Tensions are flying high in the world of tech this week as rival industry giants, Apple and Microsoft both release their latest quarterly reports and it seems there is a clear leader. While Apple celebrates the recent UK launch of its mobile payment service and an impressive increase in revenue, Microsoft is forced to admit defeat in the mobile market and a reveals its biggest ever net loss.
Both Apple and Microsoft have set unprecedented records this quarter but this is a cause for jubilation for only one of the leading tech firms. Over at HQ, Apple is celebrating a 38% rise in profits to $10.7bn (£6.87bn) and a revenue hike of 33% to $49.6bn, which is a record high for the third quarter of a financial year for the company. However, sat in the big apple-shaped shadow that has been cast following this revelation is Microsoft, which has reported a multi-billion dollar net loss worth £2.1bn – the largest ever for the company.

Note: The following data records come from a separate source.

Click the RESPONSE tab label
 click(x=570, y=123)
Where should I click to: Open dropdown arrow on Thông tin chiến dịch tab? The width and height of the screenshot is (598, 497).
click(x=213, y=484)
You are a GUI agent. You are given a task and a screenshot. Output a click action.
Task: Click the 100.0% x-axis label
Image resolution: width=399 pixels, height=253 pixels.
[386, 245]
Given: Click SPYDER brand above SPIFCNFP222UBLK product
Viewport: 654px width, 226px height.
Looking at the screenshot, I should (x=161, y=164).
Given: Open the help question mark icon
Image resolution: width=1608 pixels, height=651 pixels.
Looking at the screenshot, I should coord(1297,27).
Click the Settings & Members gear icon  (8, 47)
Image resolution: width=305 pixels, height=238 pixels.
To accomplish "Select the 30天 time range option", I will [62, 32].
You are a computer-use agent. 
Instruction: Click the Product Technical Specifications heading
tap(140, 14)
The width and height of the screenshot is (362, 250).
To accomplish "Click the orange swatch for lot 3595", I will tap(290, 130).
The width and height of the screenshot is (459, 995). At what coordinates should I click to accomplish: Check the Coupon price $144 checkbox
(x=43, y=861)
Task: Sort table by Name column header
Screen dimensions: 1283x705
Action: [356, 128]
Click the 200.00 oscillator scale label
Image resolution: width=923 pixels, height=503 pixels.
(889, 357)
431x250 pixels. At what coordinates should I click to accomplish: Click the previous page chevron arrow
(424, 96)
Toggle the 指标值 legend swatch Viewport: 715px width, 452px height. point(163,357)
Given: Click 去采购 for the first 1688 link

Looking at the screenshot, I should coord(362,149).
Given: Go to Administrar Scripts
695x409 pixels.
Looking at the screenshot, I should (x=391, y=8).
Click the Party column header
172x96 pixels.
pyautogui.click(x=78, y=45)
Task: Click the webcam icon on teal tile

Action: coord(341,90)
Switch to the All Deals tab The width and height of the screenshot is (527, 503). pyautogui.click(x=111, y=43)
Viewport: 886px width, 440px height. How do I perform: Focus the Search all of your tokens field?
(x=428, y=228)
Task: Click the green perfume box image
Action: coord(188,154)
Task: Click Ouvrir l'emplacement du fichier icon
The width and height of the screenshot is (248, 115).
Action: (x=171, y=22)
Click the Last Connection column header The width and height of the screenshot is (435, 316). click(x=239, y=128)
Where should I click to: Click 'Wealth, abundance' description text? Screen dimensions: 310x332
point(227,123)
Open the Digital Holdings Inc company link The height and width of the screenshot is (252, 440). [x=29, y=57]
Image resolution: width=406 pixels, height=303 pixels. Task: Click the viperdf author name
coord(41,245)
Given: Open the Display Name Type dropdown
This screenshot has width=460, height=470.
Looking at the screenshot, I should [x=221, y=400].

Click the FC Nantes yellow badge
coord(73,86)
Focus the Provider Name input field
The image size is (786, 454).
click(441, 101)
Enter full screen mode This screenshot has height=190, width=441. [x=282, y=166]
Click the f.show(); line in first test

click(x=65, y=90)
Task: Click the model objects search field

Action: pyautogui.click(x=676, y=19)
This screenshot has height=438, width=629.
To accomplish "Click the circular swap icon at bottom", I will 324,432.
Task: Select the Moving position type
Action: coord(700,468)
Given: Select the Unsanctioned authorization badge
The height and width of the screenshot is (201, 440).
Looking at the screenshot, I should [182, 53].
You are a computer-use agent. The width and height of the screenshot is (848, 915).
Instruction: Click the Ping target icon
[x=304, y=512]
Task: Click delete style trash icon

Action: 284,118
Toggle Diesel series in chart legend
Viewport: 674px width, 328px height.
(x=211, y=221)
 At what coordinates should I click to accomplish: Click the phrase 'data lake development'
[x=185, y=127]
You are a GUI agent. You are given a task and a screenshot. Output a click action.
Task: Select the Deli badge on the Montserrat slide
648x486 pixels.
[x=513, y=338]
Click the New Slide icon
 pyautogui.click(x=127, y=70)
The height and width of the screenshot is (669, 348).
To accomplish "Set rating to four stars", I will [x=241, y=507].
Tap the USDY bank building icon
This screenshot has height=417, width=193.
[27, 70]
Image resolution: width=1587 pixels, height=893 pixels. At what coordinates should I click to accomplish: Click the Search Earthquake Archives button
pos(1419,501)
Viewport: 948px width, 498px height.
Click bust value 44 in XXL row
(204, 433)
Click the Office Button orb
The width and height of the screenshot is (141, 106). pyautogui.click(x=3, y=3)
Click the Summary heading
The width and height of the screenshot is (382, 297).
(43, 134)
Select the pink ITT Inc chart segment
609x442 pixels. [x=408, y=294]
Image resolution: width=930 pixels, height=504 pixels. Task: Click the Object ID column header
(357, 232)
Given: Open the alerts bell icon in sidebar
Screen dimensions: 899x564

The $3.2bn net loss came following the $7.5bn writedown of the mobile device division that Microsoft bought from Nokia back in April 2014. The company was burdened with $8.4bn in charges and layoffs through the mobile operation, which included a $7.5bn charge related to the restructuring of its Nokia handset business.
These figures have come as shocking plot twist after Microsoft reported a healthy $4.6bn net income for the same period last year. Where the company usually shows strengths in its corporate-software arm, there were weaknesses and in areas such as consumer-technology which usually lag behind, there were notable peaks.
While demand for iPhones sky-rockets by 35% and Mac computer sales climb to 4.8 million compared to the same time last year, Microsoft admits a substantial decrease in consumer demand for its once-popular Windows operating system. Sales of Windows to computer manufacturers fell by 22% in the quarter and echoes the lacklustre customer response to the recent Windows 8 update.
These figures really haven’t emerged at a very good time as Microsoft prepares to launch its latest Windows 10 update on July 29th. For the first time in the company’s history, existing customers who already own a Microsoft computer will be able to run the update free of charge. Bosses are hoping (and praying) that sales of additional services such as PC videogames, Office and web-search add-ons will boost lost revenue but Microsoft has been unsuccessful in selling add-ons to PC users in the past.
While Apple is forecasting revenues to be between $49bn and $51bn by next quarter, Microsoft are planning a job cull in its phone hardware business. The company is expected to cut around 7,800 jobs in the division, which is no doubt a direct impact of the dramatic net loss. This follows an announcement made last month that revealed Microsoft chief executive, Satya Nadella would be eliminating four of the company’s senior positions. The departures include former Nokia chief executive Stephen Elsop and are part of a wider plan to boost productivity and rethink the company’s leadership model.